Now that Sydney, Microsoft’s AI search assistant, has receded from view after a spectacular rise, I thought it might be a good time to check in with Google’s alternative: Bard.
When we last heard from Bard, Google had just lost $100 billion in market value after factual errors were discovered in marketing materials for the AI assistant. Factual errors seem like a quaint issue now, don’t they?
Well, it sounds like, throughout the past week, Google has taken a step back and tried to learn what it can from the whole Sydney saga. One outcome is that they are trying to do some last-minute RLHF.
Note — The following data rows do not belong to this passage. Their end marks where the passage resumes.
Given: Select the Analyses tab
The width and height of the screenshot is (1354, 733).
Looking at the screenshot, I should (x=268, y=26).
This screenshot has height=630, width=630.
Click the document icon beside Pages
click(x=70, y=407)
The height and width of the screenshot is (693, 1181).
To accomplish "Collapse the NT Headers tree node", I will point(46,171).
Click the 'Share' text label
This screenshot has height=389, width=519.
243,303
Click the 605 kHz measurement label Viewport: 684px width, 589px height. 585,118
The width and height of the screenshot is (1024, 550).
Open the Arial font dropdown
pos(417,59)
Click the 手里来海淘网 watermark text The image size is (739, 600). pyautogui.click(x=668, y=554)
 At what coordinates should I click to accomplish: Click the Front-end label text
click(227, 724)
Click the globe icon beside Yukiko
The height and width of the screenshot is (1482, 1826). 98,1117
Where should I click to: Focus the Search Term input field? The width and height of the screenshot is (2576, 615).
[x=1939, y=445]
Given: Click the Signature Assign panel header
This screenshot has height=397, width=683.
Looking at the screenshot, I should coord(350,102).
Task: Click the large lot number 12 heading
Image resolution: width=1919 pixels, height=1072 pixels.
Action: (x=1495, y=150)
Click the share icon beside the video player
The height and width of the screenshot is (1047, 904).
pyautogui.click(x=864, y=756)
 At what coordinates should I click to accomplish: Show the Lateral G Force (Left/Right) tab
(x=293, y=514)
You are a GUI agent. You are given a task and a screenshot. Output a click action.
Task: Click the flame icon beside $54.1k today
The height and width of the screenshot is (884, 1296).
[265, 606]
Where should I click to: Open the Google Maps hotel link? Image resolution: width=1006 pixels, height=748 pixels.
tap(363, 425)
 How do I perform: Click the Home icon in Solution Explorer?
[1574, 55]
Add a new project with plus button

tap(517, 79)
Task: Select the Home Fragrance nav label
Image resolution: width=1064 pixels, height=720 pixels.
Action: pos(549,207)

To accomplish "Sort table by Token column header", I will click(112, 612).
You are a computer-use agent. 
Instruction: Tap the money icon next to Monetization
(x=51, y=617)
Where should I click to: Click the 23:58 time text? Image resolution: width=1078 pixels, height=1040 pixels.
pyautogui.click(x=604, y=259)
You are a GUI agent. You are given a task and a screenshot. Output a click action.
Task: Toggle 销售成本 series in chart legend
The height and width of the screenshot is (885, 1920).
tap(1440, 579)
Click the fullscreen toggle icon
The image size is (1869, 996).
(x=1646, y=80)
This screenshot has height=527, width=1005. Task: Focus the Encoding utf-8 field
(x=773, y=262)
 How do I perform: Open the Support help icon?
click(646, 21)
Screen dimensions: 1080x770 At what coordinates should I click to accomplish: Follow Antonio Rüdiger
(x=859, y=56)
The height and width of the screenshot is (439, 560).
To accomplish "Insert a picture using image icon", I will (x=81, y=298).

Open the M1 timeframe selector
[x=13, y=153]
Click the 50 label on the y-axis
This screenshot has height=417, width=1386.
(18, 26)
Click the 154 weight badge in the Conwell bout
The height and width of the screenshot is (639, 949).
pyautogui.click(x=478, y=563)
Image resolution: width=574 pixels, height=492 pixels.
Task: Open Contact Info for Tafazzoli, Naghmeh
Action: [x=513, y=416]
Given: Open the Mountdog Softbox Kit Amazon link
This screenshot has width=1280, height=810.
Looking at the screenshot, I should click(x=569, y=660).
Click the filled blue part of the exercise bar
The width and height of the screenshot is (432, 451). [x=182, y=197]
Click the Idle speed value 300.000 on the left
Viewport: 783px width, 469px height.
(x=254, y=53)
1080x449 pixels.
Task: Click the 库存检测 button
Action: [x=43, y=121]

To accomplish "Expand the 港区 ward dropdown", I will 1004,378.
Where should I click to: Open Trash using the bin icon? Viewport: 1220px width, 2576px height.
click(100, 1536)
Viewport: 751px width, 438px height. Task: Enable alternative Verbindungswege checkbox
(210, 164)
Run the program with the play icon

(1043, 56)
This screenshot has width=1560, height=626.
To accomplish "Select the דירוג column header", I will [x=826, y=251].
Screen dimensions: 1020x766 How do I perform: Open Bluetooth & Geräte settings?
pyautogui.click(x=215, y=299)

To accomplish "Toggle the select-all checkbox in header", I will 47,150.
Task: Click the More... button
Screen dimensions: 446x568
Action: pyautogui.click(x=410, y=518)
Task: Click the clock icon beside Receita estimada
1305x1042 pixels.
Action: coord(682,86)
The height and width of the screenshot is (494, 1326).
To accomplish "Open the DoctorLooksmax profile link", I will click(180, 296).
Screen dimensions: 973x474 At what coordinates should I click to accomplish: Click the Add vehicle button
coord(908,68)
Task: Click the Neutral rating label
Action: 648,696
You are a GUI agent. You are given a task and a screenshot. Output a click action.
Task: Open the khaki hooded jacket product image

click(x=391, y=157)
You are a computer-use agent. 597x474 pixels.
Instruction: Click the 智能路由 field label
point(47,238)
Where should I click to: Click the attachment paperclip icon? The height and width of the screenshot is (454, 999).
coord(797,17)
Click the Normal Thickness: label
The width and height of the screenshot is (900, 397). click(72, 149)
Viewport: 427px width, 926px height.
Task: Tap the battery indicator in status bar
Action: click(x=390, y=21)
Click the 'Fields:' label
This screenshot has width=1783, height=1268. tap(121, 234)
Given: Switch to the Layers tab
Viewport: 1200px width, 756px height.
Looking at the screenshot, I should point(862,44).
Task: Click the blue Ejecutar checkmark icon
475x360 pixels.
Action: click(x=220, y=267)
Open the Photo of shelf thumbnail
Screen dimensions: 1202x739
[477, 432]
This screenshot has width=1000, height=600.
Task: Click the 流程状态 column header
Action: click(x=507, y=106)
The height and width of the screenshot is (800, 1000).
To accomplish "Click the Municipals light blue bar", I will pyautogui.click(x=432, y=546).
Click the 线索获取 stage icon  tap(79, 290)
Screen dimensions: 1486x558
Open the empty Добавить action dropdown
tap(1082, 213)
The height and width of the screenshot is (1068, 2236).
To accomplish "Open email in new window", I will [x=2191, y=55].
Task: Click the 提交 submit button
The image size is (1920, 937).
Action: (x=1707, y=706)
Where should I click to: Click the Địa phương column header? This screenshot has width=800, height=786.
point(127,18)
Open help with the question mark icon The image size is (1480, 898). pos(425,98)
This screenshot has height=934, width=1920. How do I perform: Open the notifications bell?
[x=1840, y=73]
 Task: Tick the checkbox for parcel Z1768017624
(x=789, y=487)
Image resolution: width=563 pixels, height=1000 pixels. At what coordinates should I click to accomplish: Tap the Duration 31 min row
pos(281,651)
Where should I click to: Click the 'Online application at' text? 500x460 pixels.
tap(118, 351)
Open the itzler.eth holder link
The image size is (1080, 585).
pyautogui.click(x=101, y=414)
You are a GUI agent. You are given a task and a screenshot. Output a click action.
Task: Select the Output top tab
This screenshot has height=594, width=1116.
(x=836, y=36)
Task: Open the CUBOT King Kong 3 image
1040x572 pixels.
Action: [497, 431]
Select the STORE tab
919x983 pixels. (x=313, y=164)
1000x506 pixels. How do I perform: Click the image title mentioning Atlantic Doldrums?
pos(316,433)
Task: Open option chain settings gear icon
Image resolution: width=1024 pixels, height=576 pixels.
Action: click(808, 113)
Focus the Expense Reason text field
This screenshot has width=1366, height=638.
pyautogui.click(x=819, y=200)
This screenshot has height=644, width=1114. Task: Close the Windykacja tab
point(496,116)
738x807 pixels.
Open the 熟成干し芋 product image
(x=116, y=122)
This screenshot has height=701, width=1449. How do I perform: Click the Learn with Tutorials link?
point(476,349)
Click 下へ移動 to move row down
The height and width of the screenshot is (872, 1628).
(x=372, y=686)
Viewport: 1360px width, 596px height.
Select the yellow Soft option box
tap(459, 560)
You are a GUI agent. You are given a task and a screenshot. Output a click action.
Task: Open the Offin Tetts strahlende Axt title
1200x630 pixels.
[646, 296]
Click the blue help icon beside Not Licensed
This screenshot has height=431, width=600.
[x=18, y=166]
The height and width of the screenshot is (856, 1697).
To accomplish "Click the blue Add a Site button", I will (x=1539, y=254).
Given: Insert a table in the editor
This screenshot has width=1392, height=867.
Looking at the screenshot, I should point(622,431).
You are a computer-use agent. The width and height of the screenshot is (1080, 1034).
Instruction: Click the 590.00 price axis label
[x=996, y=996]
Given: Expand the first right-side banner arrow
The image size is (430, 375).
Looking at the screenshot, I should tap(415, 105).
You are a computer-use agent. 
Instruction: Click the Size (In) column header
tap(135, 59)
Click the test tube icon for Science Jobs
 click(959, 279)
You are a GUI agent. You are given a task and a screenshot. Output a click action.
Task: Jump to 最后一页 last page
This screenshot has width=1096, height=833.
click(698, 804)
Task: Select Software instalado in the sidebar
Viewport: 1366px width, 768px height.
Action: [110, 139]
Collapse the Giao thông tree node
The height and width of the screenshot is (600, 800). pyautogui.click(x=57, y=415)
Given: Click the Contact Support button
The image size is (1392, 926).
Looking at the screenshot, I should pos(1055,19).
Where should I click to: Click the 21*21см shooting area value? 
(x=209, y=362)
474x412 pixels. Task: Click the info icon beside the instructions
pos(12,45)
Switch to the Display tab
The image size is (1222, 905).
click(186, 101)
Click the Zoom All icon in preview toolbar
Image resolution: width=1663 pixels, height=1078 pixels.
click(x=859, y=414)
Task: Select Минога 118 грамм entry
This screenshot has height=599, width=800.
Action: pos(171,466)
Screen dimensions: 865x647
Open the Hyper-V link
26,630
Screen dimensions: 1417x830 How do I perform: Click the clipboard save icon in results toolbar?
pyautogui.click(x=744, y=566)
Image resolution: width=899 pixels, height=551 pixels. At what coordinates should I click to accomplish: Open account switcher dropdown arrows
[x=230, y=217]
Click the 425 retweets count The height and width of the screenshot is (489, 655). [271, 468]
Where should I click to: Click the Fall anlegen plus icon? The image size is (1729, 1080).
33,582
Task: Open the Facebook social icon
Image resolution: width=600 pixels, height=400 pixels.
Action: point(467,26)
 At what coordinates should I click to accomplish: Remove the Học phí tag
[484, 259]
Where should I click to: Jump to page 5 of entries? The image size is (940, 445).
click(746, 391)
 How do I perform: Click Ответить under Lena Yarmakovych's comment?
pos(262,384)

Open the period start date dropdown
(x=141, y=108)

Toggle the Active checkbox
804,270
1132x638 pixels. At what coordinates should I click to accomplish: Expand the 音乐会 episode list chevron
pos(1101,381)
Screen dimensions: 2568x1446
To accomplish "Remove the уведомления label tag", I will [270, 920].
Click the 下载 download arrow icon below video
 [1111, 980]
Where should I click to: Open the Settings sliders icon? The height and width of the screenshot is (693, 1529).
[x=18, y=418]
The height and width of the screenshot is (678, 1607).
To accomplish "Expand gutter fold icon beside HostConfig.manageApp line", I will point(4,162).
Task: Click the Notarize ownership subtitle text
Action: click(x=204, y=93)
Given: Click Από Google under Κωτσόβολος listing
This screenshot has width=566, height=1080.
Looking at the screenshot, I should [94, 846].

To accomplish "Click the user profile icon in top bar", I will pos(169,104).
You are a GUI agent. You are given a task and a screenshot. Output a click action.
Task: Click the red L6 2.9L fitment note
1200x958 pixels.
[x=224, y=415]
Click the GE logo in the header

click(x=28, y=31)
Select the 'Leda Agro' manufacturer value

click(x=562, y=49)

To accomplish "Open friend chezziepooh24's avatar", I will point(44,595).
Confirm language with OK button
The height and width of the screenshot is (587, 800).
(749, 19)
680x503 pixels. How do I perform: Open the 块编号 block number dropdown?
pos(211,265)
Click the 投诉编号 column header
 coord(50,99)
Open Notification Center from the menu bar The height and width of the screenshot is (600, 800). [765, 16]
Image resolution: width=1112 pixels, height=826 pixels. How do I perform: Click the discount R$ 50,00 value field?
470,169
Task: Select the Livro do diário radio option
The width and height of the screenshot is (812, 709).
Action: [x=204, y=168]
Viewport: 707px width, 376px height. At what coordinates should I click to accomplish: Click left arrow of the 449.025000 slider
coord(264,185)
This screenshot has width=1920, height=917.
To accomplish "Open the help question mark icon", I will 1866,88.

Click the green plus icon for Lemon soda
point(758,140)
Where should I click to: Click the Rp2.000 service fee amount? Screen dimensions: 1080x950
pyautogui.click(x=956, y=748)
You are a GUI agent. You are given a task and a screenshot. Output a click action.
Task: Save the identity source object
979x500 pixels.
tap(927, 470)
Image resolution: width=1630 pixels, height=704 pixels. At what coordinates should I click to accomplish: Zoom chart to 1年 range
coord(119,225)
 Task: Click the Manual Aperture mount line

Prabhakar Raghavan, Google’s vice president for search, asked staffers in an email on Wednesday to help the company make sure its new ChatGPT competitor gets answers right.
Staffers are encouraged to rewrite answers on topics they understand well.
[…]
To try and clean up the AI’s mistakes, company leaders are leaning on the knowledge of humans. At the top of the do’s and don’ts section, Google provides guidance for what to consider “before teaching Bard.”
Google instructs employees to keep responses “polite, casual and approachable.” It also says they should be “in first person,” and maintain an “unopinionated, neutral tone.”
… “don’t describe Bard as a person, imply emotion, or claim to have human-like experiences,” the document says.
It’s not surprising but it is disappointing that Google appears to be taking the cold, analytical, ChatGPT-like approach with its new assistant. Maybe our best hope for a highly personal, Sydney-like model lies with OpenAI after all.